There is no evidence that any one type of iron salt, liquid, or pill is better than the others, and the amount of elemental iron varies with different preparations. To be sure of the amount of iron in a product, check the packaging. In addition to elemental iron, the iron salt content (ferrous sulfate, fumarate, or gluconate) may also be listed on the package, which can make it confusing for consumers to know how many tablets or how much liquid to take to get the proper dosage of iron.
Iron is absorbed in the small intestine (duodenum and first part of the jejunum). This means that enteric-coated iron tablets may not work as well. If you take antacids, you should take iron tablets two hours before or four hours after the antacid. Vitamin C (ascorbic acid) improves iron absorption, and some doctors recommend that you take 250 mg of vitamin C with iron tablets.
Possible side effects of iron tablets include abdominal discomfort, nausea, vomiting, diarrhea, constipation, and dark stools.
In some cases your doctor may recommend intravenous (IV) iron. IV iron may be necessary to treat iron deficiency in patients who do not absorb iron well in the gastrointestinal tract, patients with severe iron deficiency or chronic blood loss, patients who are receiving supplemental erythropoietin, a hormone that stimulates blood production, or patients who cannot tolerate oral iron. If you need IV iron, your doctor may refer you to a hematologist to supervise the iron infusions. IV iron comes in different preparations:
- Iron dextran
- Iron sucrose
- Ferric gluconate
Large doses of iron can be given at one time when using iron dextran. Iron sucrose and ferric gluconate require more frequent doses spread over several weeks. Some patients may have an allergic reaction to IV iron, so a test dose may be administered before the first infusion. Allergic reactions are more common with iron dextran and may necessitate switching to a different preparation. Severe side effects other than allergic reactions are rare and include urticaria (hives), pruritus (itching), and muscle and joint pain.
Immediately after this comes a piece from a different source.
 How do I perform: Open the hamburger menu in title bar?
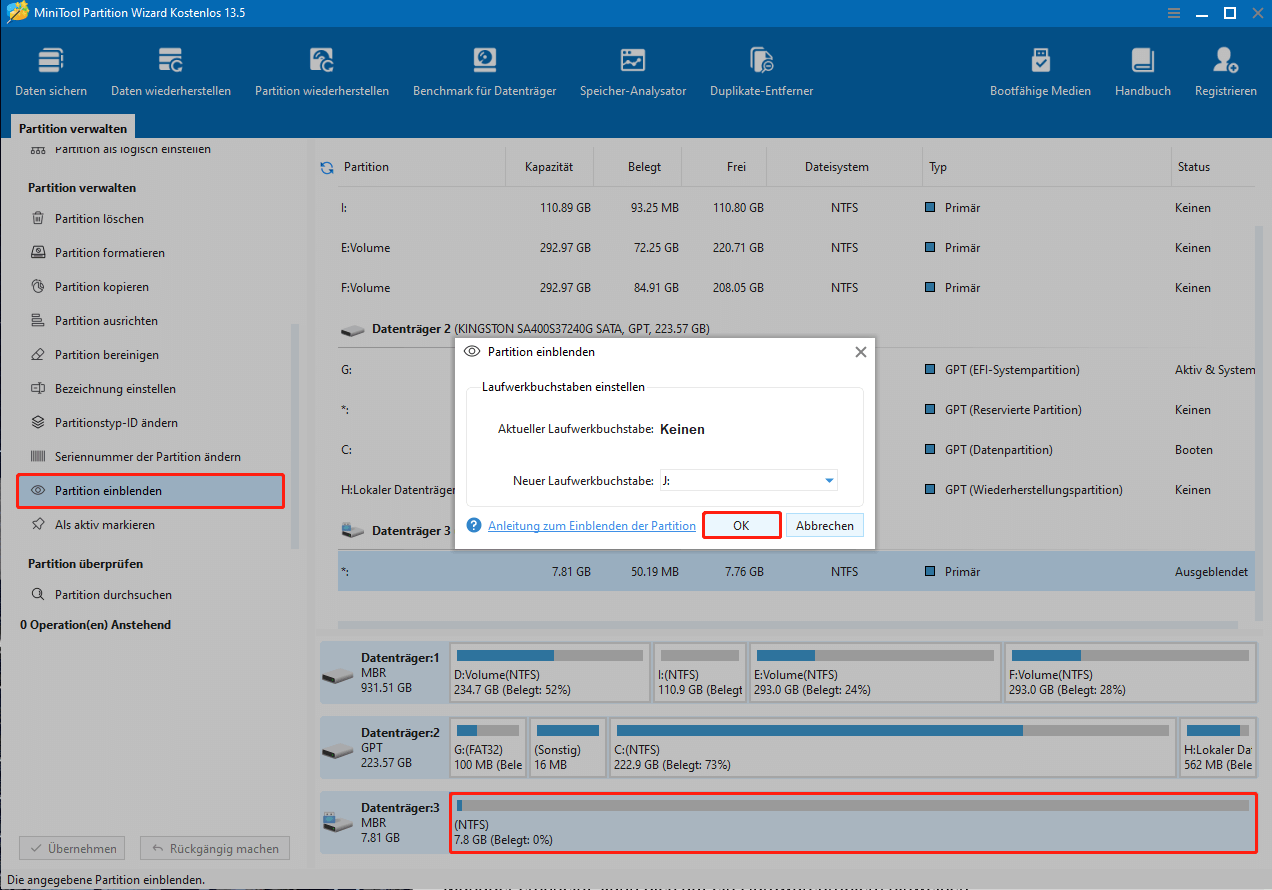[x=1173, y=13]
Red blood cell transfusions may be given to patients with severe iron-deficiency anemia who are actively bleeding or have significant symptoms such as chest pain, shortness of breath, or weakness. Transfusions are given to replace deficient red blood cells and will not completely correct the iron deficiency. Red blood cell transfusions will only provide temporary improvement. It is important to find out why you are anemic and treat the cause as well as the symptoms.